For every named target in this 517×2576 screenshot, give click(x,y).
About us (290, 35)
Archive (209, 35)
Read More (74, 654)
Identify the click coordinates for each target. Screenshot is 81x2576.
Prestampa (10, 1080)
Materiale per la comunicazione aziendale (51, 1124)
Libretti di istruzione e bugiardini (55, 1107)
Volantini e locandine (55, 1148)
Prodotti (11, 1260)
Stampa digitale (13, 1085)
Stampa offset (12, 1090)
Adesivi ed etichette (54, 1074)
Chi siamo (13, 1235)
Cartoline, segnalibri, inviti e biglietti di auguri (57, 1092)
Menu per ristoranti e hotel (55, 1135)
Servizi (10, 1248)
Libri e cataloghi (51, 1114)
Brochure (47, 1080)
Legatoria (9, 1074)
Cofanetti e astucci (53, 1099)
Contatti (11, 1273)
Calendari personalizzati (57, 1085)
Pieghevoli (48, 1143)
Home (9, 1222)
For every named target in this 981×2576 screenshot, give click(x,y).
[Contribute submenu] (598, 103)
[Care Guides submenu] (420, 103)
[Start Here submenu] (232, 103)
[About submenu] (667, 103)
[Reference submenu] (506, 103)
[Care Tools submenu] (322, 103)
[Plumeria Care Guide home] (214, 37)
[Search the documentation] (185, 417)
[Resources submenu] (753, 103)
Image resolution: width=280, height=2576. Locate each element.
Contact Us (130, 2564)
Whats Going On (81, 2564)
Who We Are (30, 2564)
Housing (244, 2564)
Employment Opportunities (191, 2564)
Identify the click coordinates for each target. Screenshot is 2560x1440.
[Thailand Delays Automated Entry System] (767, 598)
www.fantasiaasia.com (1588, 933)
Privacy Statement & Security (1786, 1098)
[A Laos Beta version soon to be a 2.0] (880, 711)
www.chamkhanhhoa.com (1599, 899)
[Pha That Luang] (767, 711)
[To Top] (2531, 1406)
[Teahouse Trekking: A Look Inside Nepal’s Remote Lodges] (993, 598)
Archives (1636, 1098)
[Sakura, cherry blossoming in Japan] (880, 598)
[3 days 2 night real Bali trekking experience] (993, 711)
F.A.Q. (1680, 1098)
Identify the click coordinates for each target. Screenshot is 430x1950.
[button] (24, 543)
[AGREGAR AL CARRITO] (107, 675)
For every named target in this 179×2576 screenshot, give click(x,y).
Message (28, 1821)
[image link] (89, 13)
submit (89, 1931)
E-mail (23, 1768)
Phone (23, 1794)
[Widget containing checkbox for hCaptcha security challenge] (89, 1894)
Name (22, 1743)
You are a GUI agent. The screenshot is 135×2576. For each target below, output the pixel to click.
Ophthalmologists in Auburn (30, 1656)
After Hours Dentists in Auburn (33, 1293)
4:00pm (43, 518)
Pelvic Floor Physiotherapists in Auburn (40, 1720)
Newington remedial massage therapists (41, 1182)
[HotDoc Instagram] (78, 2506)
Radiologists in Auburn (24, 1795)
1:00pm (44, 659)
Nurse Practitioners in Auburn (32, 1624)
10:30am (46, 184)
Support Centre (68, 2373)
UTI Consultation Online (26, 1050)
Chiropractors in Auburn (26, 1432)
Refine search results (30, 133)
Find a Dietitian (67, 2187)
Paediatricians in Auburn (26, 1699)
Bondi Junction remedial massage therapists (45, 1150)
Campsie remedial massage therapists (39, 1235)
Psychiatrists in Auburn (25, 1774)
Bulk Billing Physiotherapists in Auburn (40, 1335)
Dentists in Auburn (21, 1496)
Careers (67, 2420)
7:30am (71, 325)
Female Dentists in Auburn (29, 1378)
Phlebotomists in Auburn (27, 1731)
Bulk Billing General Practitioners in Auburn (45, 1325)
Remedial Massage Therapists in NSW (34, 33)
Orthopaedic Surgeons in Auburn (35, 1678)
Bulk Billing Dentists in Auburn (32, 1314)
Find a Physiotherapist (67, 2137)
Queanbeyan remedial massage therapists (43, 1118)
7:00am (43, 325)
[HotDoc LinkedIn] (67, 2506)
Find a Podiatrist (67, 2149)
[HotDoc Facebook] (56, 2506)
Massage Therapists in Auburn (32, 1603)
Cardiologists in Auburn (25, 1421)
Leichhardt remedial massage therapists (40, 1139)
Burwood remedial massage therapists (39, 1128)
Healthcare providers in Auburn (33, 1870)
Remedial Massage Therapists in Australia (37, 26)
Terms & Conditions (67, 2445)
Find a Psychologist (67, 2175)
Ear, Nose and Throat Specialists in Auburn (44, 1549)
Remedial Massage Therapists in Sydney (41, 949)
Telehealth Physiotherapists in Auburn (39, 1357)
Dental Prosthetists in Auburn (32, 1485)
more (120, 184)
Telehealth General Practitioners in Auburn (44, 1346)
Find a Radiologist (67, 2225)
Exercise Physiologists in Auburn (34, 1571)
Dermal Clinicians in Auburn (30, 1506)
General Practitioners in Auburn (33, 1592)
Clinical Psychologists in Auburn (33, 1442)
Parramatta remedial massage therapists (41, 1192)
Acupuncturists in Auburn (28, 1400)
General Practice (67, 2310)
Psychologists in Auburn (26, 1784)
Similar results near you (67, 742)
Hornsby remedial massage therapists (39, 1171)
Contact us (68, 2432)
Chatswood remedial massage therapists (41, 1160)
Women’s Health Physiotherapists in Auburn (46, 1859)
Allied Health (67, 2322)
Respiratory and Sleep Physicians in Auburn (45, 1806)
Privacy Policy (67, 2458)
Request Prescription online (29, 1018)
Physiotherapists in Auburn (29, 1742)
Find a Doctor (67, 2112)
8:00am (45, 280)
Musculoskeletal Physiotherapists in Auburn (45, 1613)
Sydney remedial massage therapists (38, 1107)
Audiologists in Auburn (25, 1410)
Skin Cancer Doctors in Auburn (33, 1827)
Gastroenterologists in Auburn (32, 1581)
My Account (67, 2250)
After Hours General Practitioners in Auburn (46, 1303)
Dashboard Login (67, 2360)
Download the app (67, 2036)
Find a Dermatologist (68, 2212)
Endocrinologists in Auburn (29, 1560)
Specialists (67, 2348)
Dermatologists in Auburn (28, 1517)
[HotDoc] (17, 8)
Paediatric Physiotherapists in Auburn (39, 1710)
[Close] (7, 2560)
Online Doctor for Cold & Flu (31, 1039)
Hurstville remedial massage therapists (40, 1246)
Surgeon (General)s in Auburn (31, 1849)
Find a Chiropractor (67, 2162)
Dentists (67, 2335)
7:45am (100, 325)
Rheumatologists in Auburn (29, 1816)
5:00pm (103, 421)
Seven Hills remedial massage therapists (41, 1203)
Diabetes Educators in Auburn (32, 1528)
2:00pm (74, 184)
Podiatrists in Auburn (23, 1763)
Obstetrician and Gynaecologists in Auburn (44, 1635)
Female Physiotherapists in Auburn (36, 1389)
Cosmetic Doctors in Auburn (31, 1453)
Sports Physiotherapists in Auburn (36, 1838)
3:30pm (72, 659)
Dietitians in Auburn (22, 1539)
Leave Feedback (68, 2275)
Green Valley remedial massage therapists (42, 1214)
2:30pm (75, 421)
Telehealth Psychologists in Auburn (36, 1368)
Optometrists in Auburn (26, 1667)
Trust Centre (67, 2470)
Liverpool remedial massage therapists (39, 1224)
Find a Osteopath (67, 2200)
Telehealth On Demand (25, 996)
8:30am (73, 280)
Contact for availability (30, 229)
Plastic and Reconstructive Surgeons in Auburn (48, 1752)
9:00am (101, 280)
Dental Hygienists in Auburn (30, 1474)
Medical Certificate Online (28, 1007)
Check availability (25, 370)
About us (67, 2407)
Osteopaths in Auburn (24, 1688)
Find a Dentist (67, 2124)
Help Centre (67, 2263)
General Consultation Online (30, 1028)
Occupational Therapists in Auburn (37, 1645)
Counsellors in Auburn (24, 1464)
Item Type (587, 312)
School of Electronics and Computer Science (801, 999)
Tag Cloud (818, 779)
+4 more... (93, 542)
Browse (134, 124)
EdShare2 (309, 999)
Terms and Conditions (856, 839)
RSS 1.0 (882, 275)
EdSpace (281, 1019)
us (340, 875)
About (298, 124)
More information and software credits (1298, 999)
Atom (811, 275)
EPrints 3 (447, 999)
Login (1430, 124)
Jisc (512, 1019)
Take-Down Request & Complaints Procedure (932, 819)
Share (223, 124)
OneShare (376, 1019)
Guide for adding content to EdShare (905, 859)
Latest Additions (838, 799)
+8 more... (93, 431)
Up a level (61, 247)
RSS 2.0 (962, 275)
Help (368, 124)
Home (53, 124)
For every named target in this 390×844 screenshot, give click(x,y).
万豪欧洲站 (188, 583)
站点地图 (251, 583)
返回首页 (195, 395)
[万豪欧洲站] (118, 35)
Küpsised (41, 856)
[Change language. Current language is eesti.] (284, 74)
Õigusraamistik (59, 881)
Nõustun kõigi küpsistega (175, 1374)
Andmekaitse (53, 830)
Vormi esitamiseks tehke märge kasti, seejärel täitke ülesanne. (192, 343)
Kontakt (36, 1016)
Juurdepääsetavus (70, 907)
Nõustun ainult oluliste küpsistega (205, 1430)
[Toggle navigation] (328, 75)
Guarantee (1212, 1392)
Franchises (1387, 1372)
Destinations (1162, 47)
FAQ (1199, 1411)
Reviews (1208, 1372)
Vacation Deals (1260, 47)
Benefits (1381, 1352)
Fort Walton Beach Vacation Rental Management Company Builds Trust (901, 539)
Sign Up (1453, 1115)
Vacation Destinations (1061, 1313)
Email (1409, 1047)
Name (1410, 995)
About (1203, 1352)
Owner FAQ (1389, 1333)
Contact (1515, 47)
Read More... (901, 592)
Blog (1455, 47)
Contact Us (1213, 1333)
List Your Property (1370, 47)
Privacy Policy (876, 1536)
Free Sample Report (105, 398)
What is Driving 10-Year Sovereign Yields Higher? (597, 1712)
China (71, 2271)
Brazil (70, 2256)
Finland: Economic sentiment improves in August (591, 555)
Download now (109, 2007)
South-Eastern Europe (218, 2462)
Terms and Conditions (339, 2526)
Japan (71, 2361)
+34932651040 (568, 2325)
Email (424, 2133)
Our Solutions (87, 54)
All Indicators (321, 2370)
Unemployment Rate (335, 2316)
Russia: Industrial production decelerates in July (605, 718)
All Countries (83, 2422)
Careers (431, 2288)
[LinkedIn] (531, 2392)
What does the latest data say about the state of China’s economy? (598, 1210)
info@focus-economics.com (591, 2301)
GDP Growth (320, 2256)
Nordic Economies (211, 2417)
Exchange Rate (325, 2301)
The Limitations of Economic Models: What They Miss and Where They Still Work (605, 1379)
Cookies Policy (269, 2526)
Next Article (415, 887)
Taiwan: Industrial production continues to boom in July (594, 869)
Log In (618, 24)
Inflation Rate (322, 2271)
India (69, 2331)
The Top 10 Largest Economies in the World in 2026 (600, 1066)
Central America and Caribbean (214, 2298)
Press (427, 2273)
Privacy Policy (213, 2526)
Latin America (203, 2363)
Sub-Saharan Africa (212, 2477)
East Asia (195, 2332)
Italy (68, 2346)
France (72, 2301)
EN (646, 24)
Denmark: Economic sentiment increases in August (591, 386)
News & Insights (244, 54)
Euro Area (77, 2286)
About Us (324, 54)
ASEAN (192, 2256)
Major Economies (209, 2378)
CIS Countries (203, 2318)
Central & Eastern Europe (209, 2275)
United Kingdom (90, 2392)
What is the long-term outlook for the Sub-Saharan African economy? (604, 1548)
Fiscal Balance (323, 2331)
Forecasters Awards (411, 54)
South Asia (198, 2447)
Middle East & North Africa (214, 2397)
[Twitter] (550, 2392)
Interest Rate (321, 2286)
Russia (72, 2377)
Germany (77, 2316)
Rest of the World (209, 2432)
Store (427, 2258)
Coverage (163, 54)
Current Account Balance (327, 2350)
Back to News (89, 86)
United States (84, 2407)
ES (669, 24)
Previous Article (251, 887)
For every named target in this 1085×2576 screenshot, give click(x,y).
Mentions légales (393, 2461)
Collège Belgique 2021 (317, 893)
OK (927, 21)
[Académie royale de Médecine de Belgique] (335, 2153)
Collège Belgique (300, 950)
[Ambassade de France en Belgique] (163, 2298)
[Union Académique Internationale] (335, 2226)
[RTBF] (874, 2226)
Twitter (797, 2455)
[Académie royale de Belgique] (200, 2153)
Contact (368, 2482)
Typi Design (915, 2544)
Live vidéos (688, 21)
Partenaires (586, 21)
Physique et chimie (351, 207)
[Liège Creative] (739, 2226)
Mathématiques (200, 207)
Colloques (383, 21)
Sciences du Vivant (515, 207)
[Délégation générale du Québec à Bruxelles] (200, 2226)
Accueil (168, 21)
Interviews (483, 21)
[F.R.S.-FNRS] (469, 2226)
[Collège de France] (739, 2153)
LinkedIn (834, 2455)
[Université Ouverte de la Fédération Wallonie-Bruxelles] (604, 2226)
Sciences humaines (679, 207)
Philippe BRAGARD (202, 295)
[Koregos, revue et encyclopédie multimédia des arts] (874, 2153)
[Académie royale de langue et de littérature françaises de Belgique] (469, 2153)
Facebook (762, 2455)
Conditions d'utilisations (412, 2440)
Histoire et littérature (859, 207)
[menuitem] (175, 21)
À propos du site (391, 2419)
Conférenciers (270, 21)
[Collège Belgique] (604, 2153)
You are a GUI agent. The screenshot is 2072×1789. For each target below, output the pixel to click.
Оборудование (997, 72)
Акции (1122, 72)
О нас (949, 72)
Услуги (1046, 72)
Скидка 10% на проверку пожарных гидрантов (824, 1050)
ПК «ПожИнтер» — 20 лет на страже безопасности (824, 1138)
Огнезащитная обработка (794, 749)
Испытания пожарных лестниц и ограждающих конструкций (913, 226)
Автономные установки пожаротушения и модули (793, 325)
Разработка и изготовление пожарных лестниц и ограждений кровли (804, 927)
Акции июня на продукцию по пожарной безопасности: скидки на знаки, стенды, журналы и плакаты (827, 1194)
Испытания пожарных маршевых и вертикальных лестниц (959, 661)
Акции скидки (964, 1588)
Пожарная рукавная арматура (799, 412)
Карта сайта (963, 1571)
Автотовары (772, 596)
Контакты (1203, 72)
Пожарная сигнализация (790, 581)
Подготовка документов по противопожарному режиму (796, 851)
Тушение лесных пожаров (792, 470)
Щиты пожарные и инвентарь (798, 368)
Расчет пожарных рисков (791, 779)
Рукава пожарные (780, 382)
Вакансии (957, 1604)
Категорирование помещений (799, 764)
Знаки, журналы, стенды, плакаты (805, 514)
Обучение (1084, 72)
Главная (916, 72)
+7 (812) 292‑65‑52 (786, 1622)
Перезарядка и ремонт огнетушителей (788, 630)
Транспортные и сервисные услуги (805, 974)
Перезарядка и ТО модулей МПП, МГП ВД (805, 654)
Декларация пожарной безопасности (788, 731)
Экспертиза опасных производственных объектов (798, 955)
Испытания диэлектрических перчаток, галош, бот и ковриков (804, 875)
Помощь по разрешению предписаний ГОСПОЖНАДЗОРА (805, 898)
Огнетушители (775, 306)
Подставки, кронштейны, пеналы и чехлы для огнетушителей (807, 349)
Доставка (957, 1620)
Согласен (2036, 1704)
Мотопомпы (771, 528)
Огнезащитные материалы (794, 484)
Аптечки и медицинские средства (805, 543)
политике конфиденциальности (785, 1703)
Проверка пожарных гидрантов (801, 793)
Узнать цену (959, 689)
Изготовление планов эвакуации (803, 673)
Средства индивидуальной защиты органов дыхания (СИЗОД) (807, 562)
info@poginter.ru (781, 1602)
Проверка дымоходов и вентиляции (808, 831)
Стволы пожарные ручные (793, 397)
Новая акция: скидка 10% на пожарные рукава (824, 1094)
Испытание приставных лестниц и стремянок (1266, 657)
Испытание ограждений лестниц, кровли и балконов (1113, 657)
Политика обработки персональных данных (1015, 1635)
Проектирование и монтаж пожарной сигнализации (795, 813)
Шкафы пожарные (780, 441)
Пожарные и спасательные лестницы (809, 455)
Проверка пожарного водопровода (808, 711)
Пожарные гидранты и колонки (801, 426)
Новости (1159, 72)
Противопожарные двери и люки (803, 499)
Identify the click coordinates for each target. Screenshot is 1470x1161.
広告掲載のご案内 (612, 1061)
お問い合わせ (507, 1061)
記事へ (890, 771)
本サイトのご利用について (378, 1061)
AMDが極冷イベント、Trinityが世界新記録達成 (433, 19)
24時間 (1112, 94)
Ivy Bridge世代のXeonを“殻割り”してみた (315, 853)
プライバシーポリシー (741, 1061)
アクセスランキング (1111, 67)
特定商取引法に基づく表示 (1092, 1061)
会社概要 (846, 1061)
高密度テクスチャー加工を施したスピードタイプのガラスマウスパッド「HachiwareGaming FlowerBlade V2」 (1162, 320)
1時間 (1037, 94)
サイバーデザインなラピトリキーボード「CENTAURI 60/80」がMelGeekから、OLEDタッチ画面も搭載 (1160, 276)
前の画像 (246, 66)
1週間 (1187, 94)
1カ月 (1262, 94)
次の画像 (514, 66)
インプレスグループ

——————————

**Directions for this task:**
Restate the entries above word for word, beginning with their first line and ending with the line holding "Who We Are (30, 2564)"; omit everything else.

**Answer to this problem:**
For every named target in this 517×2576 screenshot, give click(x,y).
About us (290, 35)
Archive (209, 35)
Read More (74, 654)
Identify the click coordinates for each target. Screenshot is 81x2576.
Prestampa (10, 1080)
Materiale per la comunicazione aziendale (51, 1124)
Libretti di istruzione e bugiardini (55, 1107)
Volantini e locandine (55, 1148)
Prodotti (11, 1260)
Stampa digitale (13, 1085)
Stampa offset (12, 1090)
Adesivi ed etichette (54, 1074)
Chi siamo (13, 1235)
Cartoline, segnalibri, inviti e biglietti di auguri (57, 1092)
Menu per ristoranti e hotel (55, 1135)
Servizi (10, 1248)
Libri e cataloghi (51, 1114)
Brochure (47, 1080)
Legatoria (9, 1074)
Cofanetti e astucci (53, 1099)
Contatti (11, 1273)
Calendari personalizzati (57, 1085)
Pieghevoli (48, 1143)
Home (9, 1222)
For every named target in this 981×2576 screenshot, give click(x,y).
[Contribute submenu] (598, 103)
[Care Guides submenu] (420, 103)
[Start Here submenu] (232, 103)
[About submenu] (667, 103)
[Reference submenu] (506, 103)
[Care Tools submenu] (322, 103)
[Plumeria Care Guide home] (214, 37)
[Search the documentation] (185, 417)
[Resources submenu] (753, 103)
Image resolution: width=280, height=2576. Locate each element.
Contact Us (130, 2564)
Whats Going On (81, 2564)
Who We Are (30, 2564)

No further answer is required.